* **EXERCISE 1**:
Using the speech model notes, explain in one to three sentences why an uploaded voice prompt may not sound as realistic as the base model.
* **EXERCISE 2**:
Carry on the speech model notes, starting after their last sentence.

* **READING TEXT**:
Trained on just over a million hours of English conversational speech (114 years back-to-back, or ~170 human waking-years), so it picks up multi-speaker dialogue. So it tries to sing back to you in tune to your prosody and inflections. Multi-lingual support is coming in a minor release — let us know which languages you'd like to see.

The dataset was labelled by our own listening model, akro-v1 — transcripts, diarization, and non-speech tags in one pass.

Inline tags work the way you'd expect:

So [breath] the thing about this is, it's not what you'd expect, right?

The advanced panel exposes two conditioning vectors learned at training time: SQ (speech quality, six DNSMOS / NISQA channels) and WPS (words per second). Both are situational — useful when a particular prompt isn't behaving — rather than something to set once and forget. WPS is the obvious one: dial it up or down to control speaking rate. SQ is worth a play when output sounds off in a way the prompt alone can't fix.

~8× realtime streaming on a 4090. Footprint of the full streaming stack: ~5.5 GiB VRAM with Ollama running on the host, ~12 GiB if you co-locate the LLM on the same GPU.

Apple Silicon support is on the way. We've been laying the MLX groundwork and want to ship a first-class M-series build soon — ideally with some help from the community. If you've shipped MLX-backed inference before (especially streaming + KV-cached autoregressive setups), we'd love your hands on it. Drop into the Discord or open an issue on the repo.

Voices & voice cloning

We're a British lab, and we've spent a lot of time being quietly let down by how American the open TTS landscape sounds. Most "British" voices in commercial models are either thin parodies or Mid-Atlantic. So we made authentic British accents a first-class citizen of this release — not an afterthought, not a filter, but actual native speakers in the curated set: abraham (well-spoken British), rhian (traditional British), harry (South London), and maeve (Irish).

Uploading an arbitrary voice prompt may work but won't sound as realistic as the base model: the released weights default toward the speakers they were fine-tuned on. This is deliberate. It's a safety choice, and it's also what makes the released model sound as good as it does in conversation.

Why not Pipecat or LiveKit?

Fair question — voice-agent frameworks like Pipecat and LiveKit Agents already exist. Why ship our own server?

* **RECORD EXTRACTS**:
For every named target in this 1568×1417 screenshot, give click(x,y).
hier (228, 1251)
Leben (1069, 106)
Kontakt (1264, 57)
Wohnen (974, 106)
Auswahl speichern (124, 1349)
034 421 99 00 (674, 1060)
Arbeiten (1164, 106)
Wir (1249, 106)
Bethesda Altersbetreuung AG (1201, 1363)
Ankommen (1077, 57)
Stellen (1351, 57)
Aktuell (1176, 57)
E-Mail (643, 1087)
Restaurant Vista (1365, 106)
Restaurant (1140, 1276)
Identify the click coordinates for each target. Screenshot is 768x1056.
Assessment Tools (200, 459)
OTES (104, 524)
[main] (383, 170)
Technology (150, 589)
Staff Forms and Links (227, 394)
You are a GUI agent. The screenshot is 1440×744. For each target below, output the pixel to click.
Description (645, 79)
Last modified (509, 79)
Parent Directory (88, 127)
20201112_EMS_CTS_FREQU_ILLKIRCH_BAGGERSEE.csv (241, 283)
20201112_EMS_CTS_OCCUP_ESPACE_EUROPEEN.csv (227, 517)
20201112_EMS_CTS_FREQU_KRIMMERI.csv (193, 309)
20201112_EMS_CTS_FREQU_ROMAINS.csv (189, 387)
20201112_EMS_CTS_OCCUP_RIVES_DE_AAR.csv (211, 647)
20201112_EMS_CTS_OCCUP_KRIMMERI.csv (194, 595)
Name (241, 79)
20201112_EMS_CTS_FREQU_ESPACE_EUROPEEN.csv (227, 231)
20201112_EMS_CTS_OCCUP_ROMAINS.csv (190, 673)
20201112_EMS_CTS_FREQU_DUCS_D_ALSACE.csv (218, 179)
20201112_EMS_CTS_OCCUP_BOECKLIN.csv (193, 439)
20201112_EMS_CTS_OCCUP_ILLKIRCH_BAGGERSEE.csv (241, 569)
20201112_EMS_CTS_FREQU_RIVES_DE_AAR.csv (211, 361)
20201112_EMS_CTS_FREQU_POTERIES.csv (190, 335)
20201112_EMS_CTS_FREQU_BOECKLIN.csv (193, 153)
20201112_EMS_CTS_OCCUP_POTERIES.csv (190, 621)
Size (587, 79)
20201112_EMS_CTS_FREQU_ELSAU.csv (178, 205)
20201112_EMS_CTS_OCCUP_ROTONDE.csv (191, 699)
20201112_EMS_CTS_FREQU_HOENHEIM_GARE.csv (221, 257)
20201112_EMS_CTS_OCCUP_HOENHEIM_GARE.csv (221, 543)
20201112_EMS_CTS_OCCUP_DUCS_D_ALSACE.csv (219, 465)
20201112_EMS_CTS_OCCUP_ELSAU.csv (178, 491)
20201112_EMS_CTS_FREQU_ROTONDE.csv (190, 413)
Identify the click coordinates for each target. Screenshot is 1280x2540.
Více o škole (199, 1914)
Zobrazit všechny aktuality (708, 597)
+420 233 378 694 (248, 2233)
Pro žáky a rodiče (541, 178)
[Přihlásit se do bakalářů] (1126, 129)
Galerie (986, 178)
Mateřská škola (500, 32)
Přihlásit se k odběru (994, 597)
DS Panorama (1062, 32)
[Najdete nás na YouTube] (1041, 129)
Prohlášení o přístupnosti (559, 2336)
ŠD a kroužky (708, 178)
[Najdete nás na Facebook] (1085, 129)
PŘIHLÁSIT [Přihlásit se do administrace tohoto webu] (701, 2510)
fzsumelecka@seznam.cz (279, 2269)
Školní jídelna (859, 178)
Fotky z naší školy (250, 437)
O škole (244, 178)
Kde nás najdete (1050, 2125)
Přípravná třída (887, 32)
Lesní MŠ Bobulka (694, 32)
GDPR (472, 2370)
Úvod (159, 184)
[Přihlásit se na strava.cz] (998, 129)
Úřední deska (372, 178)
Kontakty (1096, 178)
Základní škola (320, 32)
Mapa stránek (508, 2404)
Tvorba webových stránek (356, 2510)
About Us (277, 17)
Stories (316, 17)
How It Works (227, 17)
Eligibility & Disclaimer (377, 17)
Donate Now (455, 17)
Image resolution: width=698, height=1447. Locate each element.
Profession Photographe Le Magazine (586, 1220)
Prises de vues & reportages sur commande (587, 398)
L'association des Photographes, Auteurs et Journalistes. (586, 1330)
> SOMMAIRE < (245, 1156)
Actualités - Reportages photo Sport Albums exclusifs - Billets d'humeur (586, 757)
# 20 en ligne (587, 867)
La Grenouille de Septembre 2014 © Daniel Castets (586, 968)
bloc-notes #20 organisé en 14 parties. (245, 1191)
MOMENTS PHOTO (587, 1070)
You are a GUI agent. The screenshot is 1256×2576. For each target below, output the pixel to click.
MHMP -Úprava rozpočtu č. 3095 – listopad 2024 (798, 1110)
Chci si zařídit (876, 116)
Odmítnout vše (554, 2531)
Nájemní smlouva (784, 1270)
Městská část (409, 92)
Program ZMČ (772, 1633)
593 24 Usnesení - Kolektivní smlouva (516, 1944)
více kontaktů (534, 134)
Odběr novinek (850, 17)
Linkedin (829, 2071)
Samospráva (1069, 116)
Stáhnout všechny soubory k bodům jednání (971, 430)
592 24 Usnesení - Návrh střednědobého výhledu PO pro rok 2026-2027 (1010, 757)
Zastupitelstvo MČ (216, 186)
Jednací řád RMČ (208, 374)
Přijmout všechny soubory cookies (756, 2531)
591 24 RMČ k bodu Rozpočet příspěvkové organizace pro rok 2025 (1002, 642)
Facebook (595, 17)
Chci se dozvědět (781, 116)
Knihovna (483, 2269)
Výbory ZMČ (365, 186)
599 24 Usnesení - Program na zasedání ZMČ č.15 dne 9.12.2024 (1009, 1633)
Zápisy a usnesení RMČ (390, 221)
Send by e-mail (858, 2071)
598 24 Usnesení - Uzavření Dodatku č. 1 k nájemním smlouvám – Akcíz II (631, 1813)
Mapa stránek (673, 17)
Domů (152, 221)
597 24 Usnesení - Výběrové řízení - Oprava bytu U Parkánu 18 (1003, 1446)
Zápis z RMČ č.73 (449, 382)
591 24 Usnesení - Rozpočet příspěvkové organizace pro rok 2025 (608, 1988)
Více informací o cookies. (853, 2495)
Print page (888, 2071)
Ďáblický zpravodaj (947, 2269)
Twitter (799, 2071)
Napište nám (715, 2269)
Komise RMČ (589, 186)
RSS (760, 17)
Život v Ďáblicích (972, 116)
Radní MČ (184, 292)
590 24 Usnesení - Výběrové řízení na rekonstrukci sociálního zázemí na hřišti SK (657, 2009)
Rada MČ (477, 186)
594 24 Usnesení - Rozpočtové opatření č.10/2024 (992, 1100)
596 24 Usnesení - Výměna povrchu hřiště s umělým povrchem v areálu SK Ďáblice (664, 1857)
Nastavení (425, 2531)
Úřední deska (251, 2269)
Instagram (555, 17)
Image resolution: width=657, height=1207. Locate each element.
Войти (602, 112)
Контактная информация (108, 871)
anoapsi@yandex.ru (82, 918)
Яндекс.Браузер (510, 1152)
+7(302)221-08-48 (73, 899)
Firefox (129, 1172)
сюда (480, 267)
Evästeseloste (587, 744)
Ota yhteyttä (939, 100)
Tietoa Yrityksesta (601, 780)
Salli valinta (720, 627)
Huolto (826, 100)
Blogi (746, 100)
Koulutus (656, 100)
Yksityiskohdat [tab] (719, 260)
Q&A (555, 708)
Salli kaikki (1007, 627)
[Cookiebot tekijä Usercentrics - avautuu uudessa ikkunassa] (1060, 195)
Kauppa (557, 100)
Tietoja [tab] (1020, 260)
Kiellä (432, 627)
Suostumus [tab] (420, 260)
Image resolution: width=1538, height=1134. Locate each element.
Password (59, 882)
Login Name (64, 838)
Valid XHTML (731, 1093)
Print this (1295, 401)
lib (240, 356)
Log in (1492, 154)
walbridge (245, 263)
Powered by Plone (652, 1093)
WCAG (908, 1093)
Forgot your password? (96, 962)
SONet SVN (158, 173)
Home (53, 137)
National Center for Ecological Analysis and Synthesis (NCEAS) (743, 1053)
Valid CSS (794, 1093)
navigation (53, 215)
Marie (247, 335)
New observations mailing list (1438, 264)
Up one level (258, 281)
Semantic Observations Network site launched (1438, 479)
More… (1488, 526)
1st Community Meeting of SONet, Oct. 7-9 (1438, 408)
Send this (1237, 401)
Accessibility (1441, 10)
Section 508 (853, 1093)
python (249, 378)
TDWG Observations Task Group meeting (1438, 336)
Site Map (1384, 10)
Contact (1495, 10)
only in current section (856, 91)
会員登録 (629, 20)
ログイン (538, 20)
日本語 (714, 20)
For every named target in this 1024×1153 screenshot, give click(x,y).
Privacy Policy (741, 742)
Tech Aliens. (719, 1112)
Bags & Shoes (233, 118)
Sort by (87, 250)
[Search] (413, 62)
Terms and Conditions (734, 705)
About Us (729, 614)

* **EXERCISE ANSWER 1**:
The released weights default toward the speakers they were fine-tuned on. This is deliberate: it is a safety choice, and it is also what makes the released model sound as good as it does in conversation.

* **EXERCISE ANSWER 2**:
The default shape in those frameworks is a cascade: STT → LLM → TTS, three separate services strung together. The text comes out of ASR, the LLM reads the transcript, the TTS speaks the reply without audio context. That works, but it throws away the half of the signal we care most about — how the user said what they said.

vui takes user audio as context. The LLM hears the breath, the rise and fall, the hesitation before "I dunno…" — not a flattened transcript. As far as we can tell, that puts it in a small group of open models that do this at all; almost everything in those frameworks today that listens to audio is a closed API.

It would take a bit of work to fit vui into either framework — but we'd absolutely love to see it there. If you want to help make that happen, open an issue or PR on the vui repo and we'll be right there with you.

Try it

• GitHub: fluxions-ai/vui
• Hugging Face: fluxions/vui
• Discord: join us

Apache 2.0. The code, the streaming server, the realtime API, all of it. The model weights have their own terms on the HF model card; the Qwen codec and speaker encoder are governed by Alibaba's licenses.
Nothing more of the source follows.